Carrier to leapfrog others planning trials on individual aircraft with proposal to retrofit entire Boeing fleet

Irish low-cost carrier Ryanair looks set to become launch customer for OnAir's airborne mobile telephony system by dispensing with a commercial trial of the service.

Speaking at Aircraft Interiors Expo 2007 in Hamburg last week, OnAir chief commercial officer Graham Lake said that although Air France remained the first carrier scheduled to test the service on an Airbus A318, the timescale had slipped and the six-month pilot was not now due to start until summer.

Air France will operate the system on a new aircraft with the equipment factory-fitted and will, if satisfied, seek a retrofit solution for a fleet roll-out centred on the carrier's A318 fleet initially. The first three months will test data-only applications - SMS and email via BlackBerry - with a full service including voice to be tested from September onwards.

Ryanair, meanwhile, wants to start retrofitting its whole 200-aircraft fleet of Boeing aircraft from September, and start operating the full, dual complement of data and voice services by year-end on a number of aircraft operating out of London Stansted.

Airlines BMI and TAP also plan trials on Airbus aircraft, but these have been hampered by aircraft availability.

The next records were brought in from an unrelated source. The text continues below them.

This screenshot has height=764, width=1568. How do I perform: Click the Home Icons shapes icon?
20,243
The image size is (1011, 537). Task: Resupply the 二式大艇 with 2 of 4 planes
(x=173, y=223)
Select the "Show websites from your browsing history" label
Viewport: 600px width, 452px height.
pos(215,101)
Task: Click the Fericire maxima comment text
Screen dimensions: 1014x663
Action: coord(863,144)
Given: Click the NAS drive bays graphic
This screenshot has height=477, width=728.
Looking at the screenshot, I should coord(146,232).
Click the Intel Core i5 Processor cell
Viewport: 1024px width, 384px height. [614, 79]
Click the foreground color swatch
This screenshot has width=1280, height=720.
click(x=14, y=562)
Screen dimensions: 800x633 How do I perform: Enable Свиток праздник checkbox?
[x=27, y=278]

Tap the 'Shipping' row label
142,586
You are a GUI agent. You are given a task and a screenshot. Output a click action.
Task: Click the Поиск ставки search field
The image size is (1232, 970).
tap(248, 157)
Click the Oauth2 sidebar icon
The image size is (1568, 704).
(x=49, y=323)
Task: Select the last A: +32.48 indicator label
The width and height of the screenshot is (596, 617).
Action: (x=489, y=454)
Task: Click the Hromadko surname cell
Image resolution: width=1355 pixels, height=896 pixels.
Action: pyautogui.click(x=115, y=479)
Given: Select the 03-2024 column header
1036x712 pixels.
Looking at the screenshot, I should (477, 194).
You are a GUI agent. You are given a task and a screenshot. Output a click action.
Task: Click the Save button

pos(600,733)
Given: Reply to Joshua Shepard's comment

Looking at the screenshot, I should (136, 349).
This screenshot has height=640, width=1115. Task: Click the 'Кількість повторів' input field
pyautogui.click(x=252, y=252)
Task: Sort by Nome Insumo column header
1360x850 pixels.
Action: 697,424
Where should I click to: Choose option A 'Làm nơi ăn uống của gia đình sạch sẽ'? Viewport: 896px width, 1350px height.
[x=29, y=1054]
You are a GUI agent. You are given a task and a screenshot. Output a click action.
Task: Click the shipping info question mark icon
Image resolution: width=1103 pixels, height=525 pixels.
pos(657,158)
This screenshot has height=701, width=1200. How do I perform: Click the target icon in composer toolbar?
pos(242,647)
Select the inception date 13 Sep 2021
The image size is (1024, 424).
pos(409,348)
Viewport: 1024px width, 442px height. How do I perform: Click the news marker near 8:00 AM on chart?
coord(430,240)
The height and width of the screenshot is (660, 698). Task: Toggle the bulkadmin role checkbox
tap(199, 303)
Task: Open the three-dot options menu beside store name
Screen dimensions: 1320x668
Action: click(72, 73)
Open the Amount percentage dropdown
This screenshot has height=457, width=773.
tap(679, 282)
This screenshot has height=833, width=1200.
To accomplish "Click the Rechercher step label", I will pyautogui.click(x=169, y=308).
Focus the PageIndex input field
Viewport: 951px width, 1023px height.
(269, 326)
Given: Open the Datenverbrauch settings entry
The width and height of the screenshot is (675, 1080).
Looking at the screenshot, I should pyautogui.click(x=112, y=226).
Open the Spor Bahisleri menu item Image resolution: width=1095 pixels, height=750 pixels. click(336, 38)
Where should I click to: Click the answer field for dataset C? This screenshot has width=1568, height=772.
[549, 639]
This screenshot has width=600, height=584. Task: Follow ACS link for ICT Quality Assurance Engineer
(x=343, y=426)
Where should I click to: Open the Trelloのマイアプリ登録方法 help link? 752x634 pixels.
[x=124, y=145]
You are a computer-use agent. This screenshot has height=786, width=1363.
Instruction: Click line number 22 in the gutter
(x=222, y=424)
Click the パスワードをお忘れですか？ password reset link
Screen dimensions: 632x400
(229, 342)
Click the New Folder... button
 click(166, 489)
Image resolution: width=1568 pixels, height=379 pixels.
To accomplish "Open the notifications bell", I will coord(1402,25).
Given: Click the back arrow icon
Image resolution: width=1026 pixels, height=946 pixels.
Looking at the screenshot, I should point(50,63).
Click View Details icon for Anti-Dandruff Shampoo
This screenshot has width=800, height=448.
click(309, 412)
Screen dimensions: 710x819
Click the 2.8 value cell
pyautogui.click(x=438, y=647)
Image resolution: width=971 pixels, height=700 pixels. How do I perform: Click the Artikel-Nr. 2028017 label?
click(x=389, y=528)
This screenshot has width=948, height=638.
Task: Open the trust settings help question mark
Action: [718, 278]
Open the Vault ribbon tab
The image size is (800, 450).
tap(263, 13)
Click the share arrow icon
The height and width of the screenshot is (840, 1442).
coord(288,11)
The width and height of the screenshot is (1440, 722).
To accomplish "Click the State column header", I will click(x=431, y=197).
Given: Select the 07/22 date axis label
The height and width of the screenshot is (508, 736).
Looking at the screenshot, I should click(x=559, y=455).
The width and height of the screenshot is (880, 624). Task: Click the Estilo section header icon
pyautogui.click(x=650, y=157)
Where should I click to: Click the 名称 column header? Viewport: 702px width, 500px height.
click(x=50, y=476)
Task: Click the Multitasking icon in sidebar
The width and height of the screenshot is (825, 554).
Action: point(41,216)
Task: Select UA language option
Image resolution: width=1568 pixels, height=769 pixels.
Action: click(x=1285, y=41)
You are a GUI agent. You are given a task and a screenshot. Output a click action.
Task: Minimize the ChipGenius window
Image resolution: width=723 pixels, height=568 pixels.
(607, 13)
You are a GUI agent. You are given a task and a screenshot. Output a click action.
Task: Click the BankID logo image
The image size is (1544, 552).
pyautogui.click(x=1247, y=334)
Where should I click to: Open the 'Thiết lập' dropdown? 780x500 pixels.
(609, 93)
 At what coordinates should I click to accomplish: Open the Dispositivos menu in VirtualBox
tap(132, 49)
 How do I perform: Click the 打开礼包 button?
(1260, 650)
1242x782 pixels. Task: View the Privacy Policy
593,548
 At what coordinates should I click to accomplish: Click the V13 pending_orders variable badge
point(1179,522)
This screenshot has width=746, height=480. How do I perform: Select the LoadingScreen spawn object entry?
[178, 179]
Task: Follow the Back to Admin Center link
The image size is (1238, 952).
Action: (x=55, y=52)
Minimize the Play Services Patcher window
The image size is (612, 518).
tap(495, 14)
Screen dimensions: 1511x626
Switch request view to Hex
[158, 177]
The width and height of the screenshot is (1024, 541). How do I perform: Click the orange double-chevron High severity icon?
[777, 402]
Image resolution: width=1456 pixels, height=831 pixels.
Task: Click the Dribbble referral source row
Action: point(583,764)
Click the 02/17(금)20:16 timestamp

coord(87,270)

OnAir's Lake says it is discussing with the airlines an appropriate C check window in which to fit the equipment and that three-month trials on both aircraft are expected to start during the last quarter of 2007.

"Both airlines continue to be actively engaged in implementing the programme," says Lake, who adds that aviation safety regulator EASA is expected to issue certification by the end of May.

Both OnAir and rival service provider Aeromobile report good progress in regulatory roaming approval, with Aeromobile's marketing director David Coiley reporting that consent has been secured from 30 countries.

Qantas last week started testing the Aeromobile data services on one of the airline's Boeing 767-200s with passengers on some domestic flights able to send and receive emails and text messages using their own mobile devices.

Over the next three months passengers travelling on this aircraft will be permitted to use a mobile phone or other mobile devices such as a BlackBerry to send and receive messages.

However, US Federal Communication Commission officials earlier this month suspended moves towards lifting the country's ban on the in-flight use of cellphones, citing "insufficient technical information" on whether their use on board aircraft "may cause harmful interference to terrestrial networks".